The term tropical year is used to distinguish it from the sidereal year, the latter reflects the apparent movement of the sun relative to the stars rather than the tropics. The sidereal year is also a solar year. Karl 13:00, 29 Sept 2006 (UTC)

[edit] Undefined variable

The article contains four equations that contain the undefined variable Y. The first of these equations is:

365.242 374 04 + 0.000 000 103 38×Y days

--Gerry Ashton (talk) 20:57, 10 February 2008 (UTC)

An anonymous editor changed a to Y on February 9. However, the definition for a was not given until the next section. I'm moving it up to its first occurrence. — Joe Kress (talk) 08:54, 12 February 2008 (UTC)

[edit] Iranian calendar

Although it is close to the vernal equinox year (in line with the intention of the Gregorian calendar reform of 1582), it is slightly too long, and not an optimal approximation when considering the continued fractions listed below. Note that the approximation of 365 + ⁸⁄₃₃ formerly used in the Iranian calendar is even better, and 365 + ⁸⁄₃₃ was considered in Rome and England as an alternative for the Catholic Gregorian calendar reform of 1582.

This has several flaws, most notably that it disagrees with Omar Khayyam, which asserts that his calendar was entirely astronomical, and changed month when, and only when, the sun entered a new sign of the zodiac. This means that it has no regular pattern, and its average length is, by hypothesis, the true mean tropical year.

Since most calendars, including the several proposals to revise the Gregorian calendar, have periods comparable to the precession of the perihelion, the insistence on 365.2424, the temporary high value of the vernal equinoctial year, is also uncalled for.

The claim about "Rome and England" requires a source; the idea that England would replace the Julian calendar with a reformed calendar of its own is an extraordinary claim, and requires extraordinary evidence. Septentrionalis PMAnderson 13:44, 3 May 2008 (UTC)

I agree with removing this, for a different reason. Every claim about the length of the year should specify whether the unit of measure is solar days or SI days. Since the logical unit of measure for calendars is solar days, many of the claims that quibble about ten-thousandths of a day are meaningless because the length of solar days in the distant past or future can't be estimated to that precision. --Gerry Ashton (talk) 16:50, 3 May 2008 (UTC)

[edit] Dubious things

I put a "dubious-discuss" tag on "The time between successive passages of a specific point on the ecliptic... var[ies] (because the orbit is elliptical rather than circular)." I am essentially sure this is untrue or at least misleading. The time between two successive passages of the same single point on the ecliptic is a sidereal year, and that does not vary due to Earth's eccentricity, only much higher-order effects like other planets and moons could affect that. The sidereal year is essentially constant even with high eccentricity. That is a corollary's of Kepler's laws and kinematics. The second statement contained in that sentence is entirely true, though.

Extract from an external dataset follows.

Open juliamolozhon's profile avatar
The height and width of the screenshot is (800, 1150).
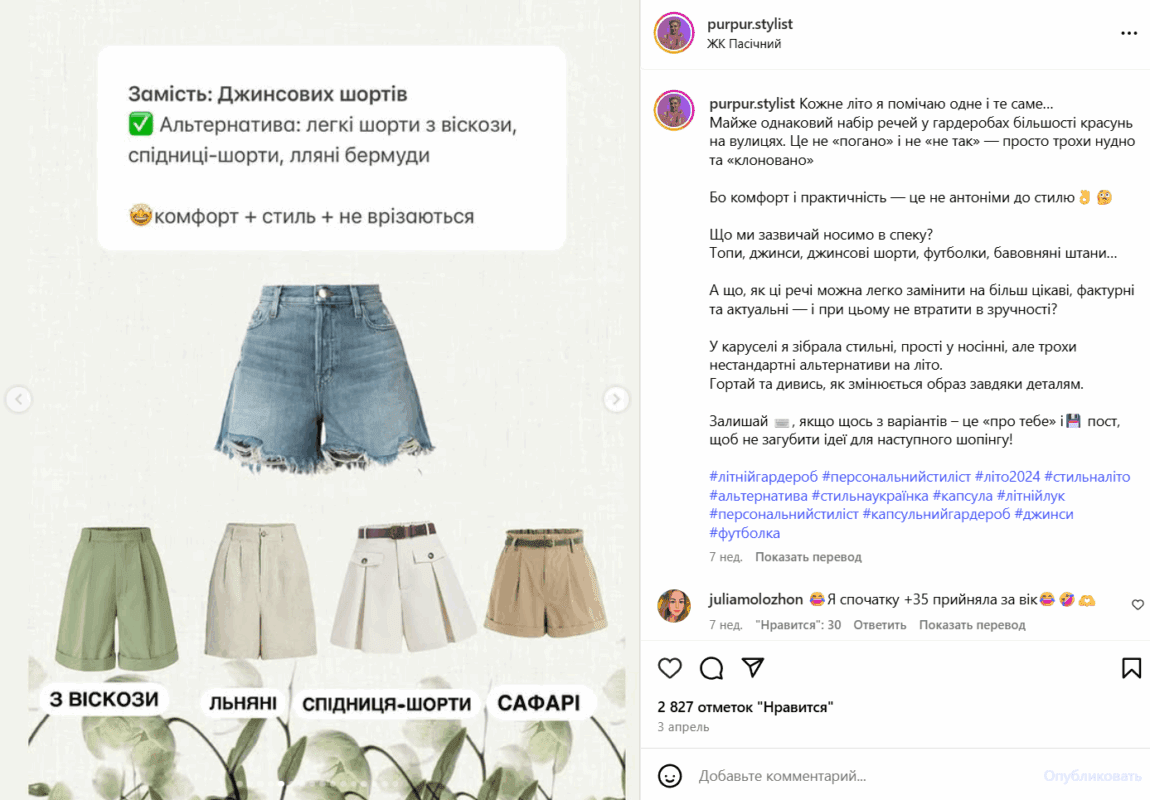coord(674,606)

I notice that the variation in the tropical year by start point is about .001 days, while the sidereal year is about .01 days longer than the tropical year, and the anomalistic year is about .003 days longer than the sidereal year and almost .02 days longer than the tropical year.Fluoborate (talk) 08:05, 6 May 2008 (UTC)

Using the highly accurate SOLEX9.1 I calculated the three consecutive passages of the Sun at the heliocentric ecliptic longitude it had a May 6 2008 at 00:00 TDT. First gap, 365.2419 days. Second one, 365.2594 days. Saros136 (talk) 09:40, 6 May 2008 (UTC)

I just realized that ecliptic longitude is defined with the vernal equinox as the zero point. If I invented astronomy, I definitely would have fixed ecliptic longitude with respect to the celestial sphere, but I didn't invent it. So this sentence is entirely true. Edit: I would have deleted the "dubious" tag myself at 09:16, when I had these revelations, but I forgot.Fluoborate (talk) 12:52, 21 May 2008 (UTC)

[edit] Why the tropical year varies by starting point

I am fairly sure that I have figured out exactly why the tropical year varies by starting point, I will now try to explain:

First, ignore the sidereal year, it does not matter in any way to this calculation and/or thought experiment. We don't care at all about astrological sign, we care about climate. The anomalistic year is about .02 days longer than the tropical year. This means that if viewed from above/looking down on the Northern hemisphere, with the aphelion and perihelion taken as fixed points (so the celestial backdrop moves, who cares), then the equinoxes and solstices move gradually clockwise around Earth's orbital path.

Let us define the coordinate system a little better: the perihelion will be fixed at the top of the "clock face", at 12 o'clock, and the aphelion will be fixed at 6 o'clock. The vernal equinox starts at 12 o'clock, and it gradually sweeps through 1 and then 2 o'clock over many years. If you are interested, the celestial backdrop also gradually rotates in a clockwise direction, but it rotates much more slowly than the apsides.

Now, for simplicity's sake let's say that the equinoxes move (precess) exactly 1 degree on the clock face each year. The equinoxes move 1 degree clockwise. Let us also remember Kepler's laws, which state that the Earth is moving fastest around the clockface at 12 o'clock and slowest at 6 o'clock. We have defined position on the clock face in degrees, but how will we define time? Remember, the Earth is NOT the hand of a clock, it accelerates due to Kepler's laws. Plus, the Earth moves counterclockwise, which is also unlike a clock hand. The equinox is really much more like a clock hand, it moves slowly and constantly clockwise. We will define time as days and years, there are 360 days in a year and one year is an anomalistic year, the amount of time needed to go from 12 o'clock to 12 o'clock or 4 o'clock to 4 o'clock or any other full revolution. How long does it take to go from 3 to 9 (counterclockwise, we are talking about the Earth)? It would take 180 days for a circular orbit (180 degrees at constant speed equals 180 days), but because 12 o'clock, the perihelion, fell right in the middle, it will be LESS than 180 days from 3 to 9, because Earth was going extra fast.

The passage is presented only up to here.